[[ TASK INPUT open ]]
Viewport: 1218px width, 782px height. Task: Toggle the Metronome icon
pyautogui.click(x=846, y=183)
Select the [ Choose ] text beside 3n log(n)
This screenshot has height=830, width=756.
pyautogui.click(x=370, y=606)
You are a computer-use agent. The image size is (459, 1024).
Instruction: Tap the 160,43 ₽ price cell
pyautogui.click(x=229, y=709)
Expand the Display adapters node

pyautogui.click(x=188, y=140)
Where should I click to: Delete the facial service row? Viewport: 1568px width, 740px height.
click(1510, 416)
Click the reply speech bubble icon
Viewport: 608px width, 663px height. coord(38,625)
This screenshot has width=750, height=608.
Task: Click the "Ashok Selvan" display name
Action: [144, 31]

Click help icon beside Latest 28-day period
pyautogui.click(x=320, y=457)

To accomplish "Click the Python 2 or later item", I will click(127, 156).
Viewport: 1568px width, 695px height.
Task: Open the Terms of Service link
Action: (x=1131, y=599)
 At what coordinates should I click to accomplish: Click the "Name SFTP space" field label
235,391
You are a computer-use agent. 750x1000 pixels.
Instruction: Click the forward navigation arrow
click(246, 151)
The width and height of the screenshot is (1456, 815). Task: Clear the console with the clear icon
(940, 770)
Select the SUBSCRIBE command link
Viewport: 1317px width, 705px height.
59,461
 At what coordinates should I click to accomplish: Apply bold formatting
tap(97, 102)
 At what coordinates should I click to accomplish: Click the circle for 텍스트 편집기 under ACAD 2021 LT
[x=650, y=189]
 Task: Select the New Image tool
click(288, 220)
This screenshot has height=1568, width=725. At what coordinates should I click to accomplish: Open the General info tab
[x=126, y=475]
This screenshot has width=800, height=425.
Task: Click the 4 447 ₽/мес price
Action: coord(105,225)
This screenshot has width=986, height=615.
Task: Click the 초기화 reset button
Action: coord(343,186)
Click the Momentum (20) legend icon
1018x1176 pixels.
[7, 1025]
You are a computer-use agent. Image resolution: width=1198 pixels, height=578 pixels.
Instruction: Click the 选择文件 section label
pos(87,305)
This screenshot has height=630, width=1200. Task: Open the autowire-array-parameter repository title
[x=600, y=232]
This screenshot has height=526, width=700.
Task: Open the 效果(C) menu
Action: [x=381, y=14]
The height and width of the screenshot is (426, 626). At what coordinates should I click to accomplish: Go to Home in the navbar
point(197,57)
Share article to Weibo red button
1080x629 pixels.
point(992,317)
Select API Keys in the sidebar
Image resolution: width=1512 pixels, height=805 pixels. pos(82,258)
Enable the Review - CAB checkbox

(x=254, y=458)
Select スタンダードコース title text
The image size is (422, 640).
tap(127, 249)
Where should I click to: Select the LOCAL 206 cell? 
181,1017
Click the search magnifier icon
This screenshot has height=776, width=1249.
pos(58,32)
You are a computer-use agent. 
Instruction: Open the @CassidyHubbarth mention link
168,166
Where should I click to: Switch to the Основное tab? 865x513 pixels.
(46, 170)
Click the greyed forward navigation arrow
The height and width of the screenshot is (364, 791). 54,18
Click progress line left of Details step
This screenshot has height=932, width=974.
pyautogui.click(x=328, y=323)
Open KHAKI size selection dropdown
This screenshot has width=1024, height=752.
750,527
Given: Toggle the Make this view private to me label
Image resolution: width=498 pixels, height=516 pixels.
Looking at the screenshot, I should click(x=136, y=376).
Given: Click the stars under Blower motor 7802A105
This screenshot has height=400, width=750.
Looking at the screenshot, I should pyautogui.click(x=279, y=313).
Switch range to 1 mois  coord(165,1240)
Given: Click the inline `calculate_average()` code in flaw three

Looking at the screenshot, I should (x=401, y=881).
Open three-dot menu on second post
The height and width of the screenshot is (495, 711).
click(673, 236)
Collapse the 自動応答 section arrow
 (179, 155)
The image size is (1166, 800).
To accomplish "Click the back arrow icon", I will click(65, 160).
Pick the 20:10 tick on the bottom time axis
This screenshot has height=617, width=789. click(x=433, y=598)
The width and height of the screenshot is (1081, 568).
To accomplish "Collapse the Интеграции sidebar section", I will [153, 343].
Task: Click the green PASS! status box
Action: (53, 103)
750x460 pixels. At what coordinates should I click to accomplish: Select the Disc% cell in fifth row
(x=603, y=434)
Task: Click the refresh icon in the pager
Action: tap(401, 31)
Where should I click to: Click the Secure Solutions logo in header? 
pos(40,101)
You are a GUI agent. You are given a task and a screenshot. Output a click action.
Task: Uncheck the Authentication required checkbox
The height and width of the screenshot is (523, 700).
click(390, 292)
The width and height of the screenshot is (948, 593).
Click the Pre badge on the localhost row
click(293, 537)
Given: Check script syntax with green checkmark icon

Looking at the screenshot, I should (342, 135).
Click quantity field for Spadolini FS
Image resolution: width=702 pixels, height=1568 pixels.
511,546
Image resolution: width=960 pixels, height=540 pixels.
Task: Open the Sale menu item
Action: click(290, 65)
[[ TASK INPUT closed ]]
ASSIGNMENT.
The response should reproduce every entry above exactly.

SOLUTION TO THIS TASK.
Viewport: 1218px width, 782px height. Task: Toggle the Metronome icon
pyautogui.click(x=846, y=183)
Select the [ Choose ] text beside 3n log(n)
This screenshot has height=830, width=756.
pyautogui.click(x=370, y=606)
You are a computer-use agent. The image size is (459, 1024).
Instruction: Tap the 160,43 ₽ price cell
pyautogui.click(x=229, y=709)
Expand the Display adapters node

pyautogui.click(x=188, y=140)
Where should I click to: Delete the facial service row? Viewport: 1568px width, 740px height.
click(1510, 416)
Click the reply speech bubble icon
Viewport: 608px width, 663px height. coord(38,625)
This screenshot has width=750, height=608.
Task: Click the "Ashok Selvan" display name
Action: [144, 31]

Click help icon beside Latest 28-day period
pyautogui.click(x=320, y=457)

To accomplish "Click the Python 2 or later item", I will click(127, 156).
Viewport: 1568px width, 695px height.
Task: Open the Terms of Service link
Action: (x=1131, y=599)
 At what coordinates should I click to accomplish: Click the "Name SFTP space" field label
235,391
You are a computer-use agent. 750x1000 pixels.
Instruction: Click the forward navigation arrow
click(246, 151)
The width and height of the screenshot is (1456, 815). Task: Clear the console with the clear icon
(940, 770)
Select the SUBSCRIBE command link
Viewport: 1317px width, 705px height.
59,461
 At what coordinates should I click to accomplish: Apply bold formatting
tap(97, 102)
 At what coordinates should I click to accomplish: Click the circle for 텍스트 편집기 under ACAD 2021 LT
[x=650, y=189]
 Task: Select the New Image tool
click(288, 220)
This screenshot has height=1568, width=725. At what coordinates should I click to accomplish: Open the General info tab
[x=126, y=475]
This screenshot has width=800, height=425.
Task: Click the 4 447 ₽/мес price
Action: coord(105,225)
This screenshot has width=986, height=615.
Task: Click the 초기화 reset button
Action: coord(343,186)
Click the Momentum (20) legend icon
1018x1176 pixels.
[7, 1025]
You are a computer-use agent. Image resolution: width=1198 pixels, height=578 pixels.
Instruction: Click the 选择文件 section label
pos(87,305)
This screenshot has height=630, width=1200. Task: Open the autowire-array-parameter repository title
[x=600, y=232]
This screenshot has height=526, width=700.
Task: Open the 效果(C) menu
Action: [x=381, y=14]
The height and width of the screenshot is (426, 626). At what coordinates should I click to accomplish: Go to Home in the navbar
point(197,57)
Share article to Weibo red button
1080x629 pixels.
point(992,317)
Select API Keys in the sidebar
Image resolution: width=1512 pixels, height=805 pixels. pos(82,258)
Enable the Review - CAB checkbox

(x=254, y=458)
Select スタンダードコース title text
The image size is (422, 640).
tap(127, 249)
Where should I click to: Select the LOCAL 206 cell? 
181,1017
Click the search magnifier icon
This screenshot has height=776, width=1249.
pos(58,32)
You are a computer-use agent. 
Instruction: Open the @CassidyHubbarth mention link
168,166
Where should I click to: Switch to the Основное tab? 865x513 pixels.
(46, 170)
Click the greyed forward navigation arrow
The height and width of the screenshot is (364, 791). 54,18
Click progress line left of Details step
This screenshot has height=932, width=974.
pyautogui.click(x=328, y=323)
Open KHAKI size selection dropdown
This screenshot has width=1024, height=752.
750,527
Given: Toggle the Make this view private to me label
Image resolution: width=498 pixels, height=516 pixels.
Looking at the screenshot, I should click(x=136, y=376).
Given: Click the stars under Blower motor 7802A105
This screenshot has height=400, width=750.
Looking at the screenshot, I should pyautogui.click(x=279, y=313).
Switch range to 1 mois  coord(165,1240)
Given: Click the inline `calculate_average()` code in flaw three

Looking at the screenshot, I should (x=401, y=881).
Open three-dot menu on second post
The height and width of the screenshot is (495, 711).
click(673, 236)
Collapse the 自動応答 section arrow
 (179, 155)
The image size is (1166, 800).
To accomplish "Click the back arrow icon", I will click(65, 160).
Pick the 20:10 tick on the bottom time axis
This screenshot has height=617, width=789. click(x=433, y=598)
The width and height of the screenshot is (1081, 568).
To accomplish "Collapse the Интеграции sidebar section", I will [153, 343].
Task: Click the green PASS! status box
Action: (53, 103)
750x460 pixels. At what coordinates should I click to accomplish: Select the Disc% cell in fifth row
(x=603, y=434)
Task: Click the refresh icon in the pager
Action: tap(401, 31)
Where should I click to: Click the Secure Solutions logo in header? 
pos(40,101)
You are a GUI agent. You are given a task and a screenshot. Output a click action.
Task: Uncheck the Authentication required checkbox
The height and width of the screenshot is (523, 700).
click(390, 292)
The width and height of the screenshot is (948, 593).
Click the Pre badge on the localhost row
click(293, 537)
Given: Check script syntax with green checkmark icon

Looking at the screenshot, I should (342, 135).
Click quantity field for Spadolini FS
Image resolution: width=702 pixels, height=1568 pixels.
511,546
Image resolution: width=960 pixels, height=540 pixels.
Task: Open the Sale menu item
Action: click(290, 65)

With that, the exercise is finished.